[DATA SHOWN]
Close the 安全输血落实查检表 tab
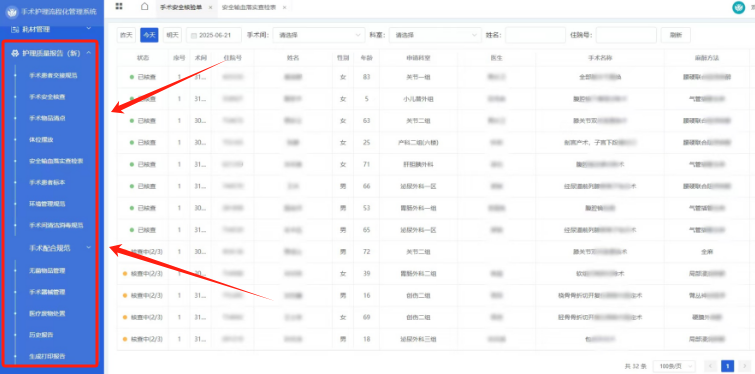Viewport: 755px width, 374px height. pyautogui.click(x=285, y=7)

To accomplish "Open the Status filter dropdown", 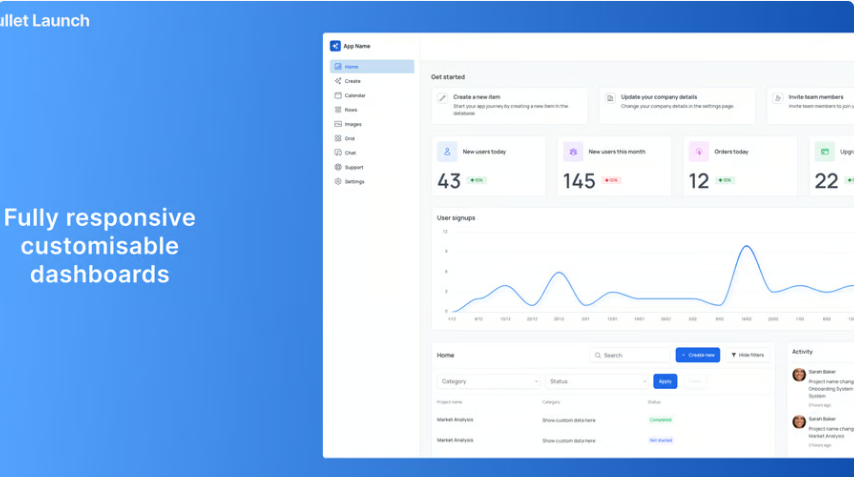I will pos(596,381).
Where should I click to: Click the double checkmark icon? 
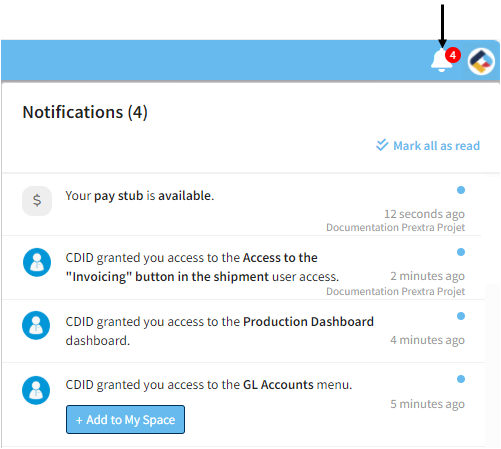(382, 145)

[GIVEN TASK]
Lay out the records from the line with "Where should I" through the end of the records as a two-column CSV with columns named instruction and coordinates, one row per record, each value in a single quoted field with line breaks replaced by spaces. Omit the pictures.

[EXERCISE SOLUTION]
instruction,coordinates
"Where should I click to: Click the double checkmark icon?","(382, 145)"